There are a number of good options here, but for simplicity Kevin recommends starting with an email list for internal incident response communications. You can complement this with an incident document where you write the tl;dr incident information necessary to get participants up to speed, and a Slack channel for side-channel conversations.
While you can get by with the janky email-and-google-docs setup, most companies do end up building or running some sort of webform that stores templates for the initial email and takes care of some of the paging mechanisms. It might also have added features like prepopulating a GoogleDoc and Slack channel. For a good all-in-one cloud solution, check out the LIR product.
If possible, avoid hosting response channels on your own infrastructure.
There are nearly a half dozen ostensible incident roles, but of them,__ only the incident commander is strictly necessary__.
The incident commander is responsible for guiding an incident to its resolution, managing the plan, communication, and people involved. While the role actually requires very little technical knowledge and should NOT be hands-on-keyboard, the incident commander is usually a senior individual contributor who knows who is who in the org, and can command respect and trust.
The initial incident email should be distributed as widely as possible. In a decade in the industry, Kevin has seen many incidents fail to receive appropriate attention due to lack of an email declaring the incident. On the other hand, he’s rarely seen incidents made worse due to such an email. If you’re concerned about security, you can always leave sensitive details out of the message.
The initial email should communicate:
- what the issue is
- the severity of the issue
- how far along you are in response to the issue
- who is managing the response coordination
- where the team is coordinating
- who else is involved and in what capacity.
This may seem very formulaic and prescribed, but good communication habits allow for flexibility during the response, even before developing a formal process. Every recipient should understand what the severities mean, from a mild “temporary internal outage,” to a severe “the future of the company is at stake” crisis.
Every follow-up email should contain:
- the incident’s current severity level
- The incident’s phase
- Incident manager and members involved
- Any changes or updates.
If the incident affects customers, Kevin suggests adding a customer liaison, who should send out a statement acknowledging the incident even if a plan for resolution has not been worked out yet. For customers, the uncertainty is often more disconcerting than the incident itself, and keeping them informed preempts frustration and allows them to mitigate their own potential downtime and losses.

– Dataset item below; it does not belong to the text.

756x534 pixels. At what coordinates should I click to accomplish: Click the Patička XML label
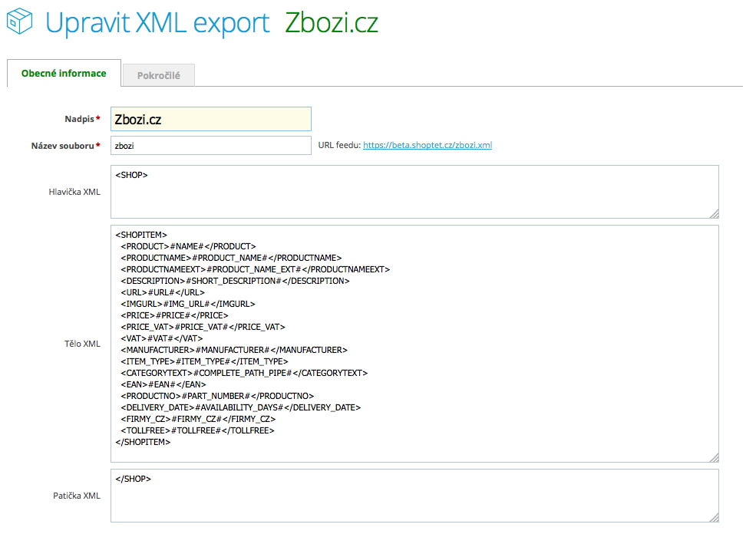tap(77, 496)
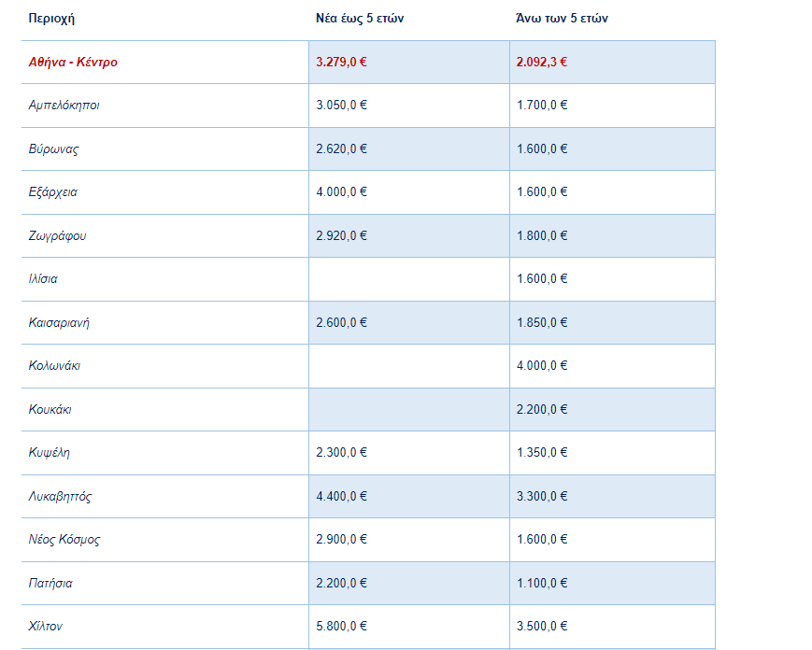Click the Εξάρχεια area name
Screen dimensions: 812x650
[x=53, y=192]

Tech companies these days often employ a microservice architecture, with up to thousands of services, each handling a single task – pricing, routing, deep learning – talking to each other over the network. The benefits of microservices are manifold, but they can add to the confusion during an incident. An upstream dependency might go down, bringing your service along with it, and you have no idea what the service is, what it does, or who is working on it.

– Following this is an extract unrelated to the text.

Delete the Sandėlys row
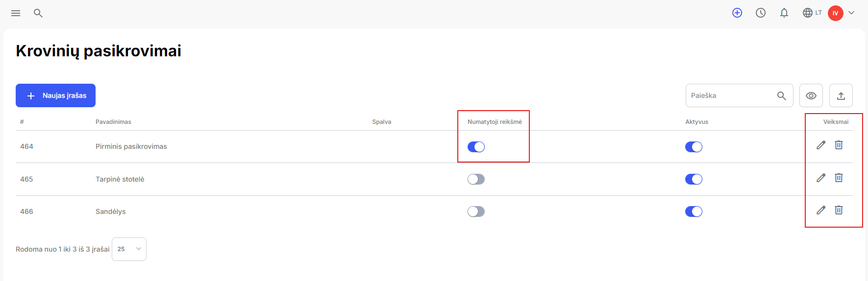Screen dimensions: 868x281 (x=839, y=210)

One trick that Kevin says worked really well for them at Akamai was keeping a static html page of people who were on-call for every single system. During incidents, the incident commander could call on these engineers as subject-matter experts. Instead of having to search through internal documentation or design docs for their names, they were aggregated in one place, making the process of assembling the incident response team much easier.

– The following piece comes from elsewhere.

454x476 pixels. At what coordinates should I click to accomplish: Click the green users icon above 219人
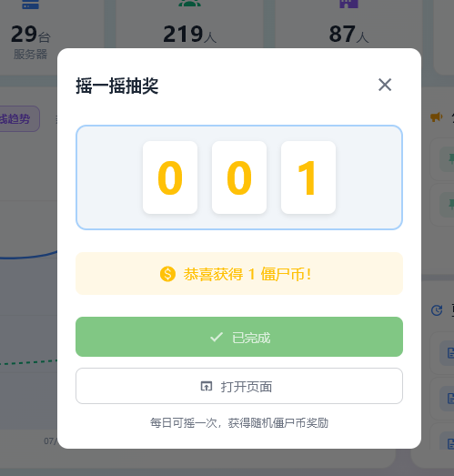(x=189, y=3)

In the aftermath of an incident, there will be an incident post-mortem meeting where the incident is discussed, the chronology reviewed and action items are divvy-ed out.
Kevin advises pulling in engineering leadership into these meetings. By engineering leadership, he means not just the middle managers or senior IC’s, but the VP’s of engineering and CTO’s who are determining engineering priorities and have control over the budget. At Akamai, Kevin recalls that only after these decision makers were made acutely aware of incidents and their impacts were true strides in reliability made – because that’s when engineers were hired or reallocated to refactor buggy systems or take over ownership of orphaned ones.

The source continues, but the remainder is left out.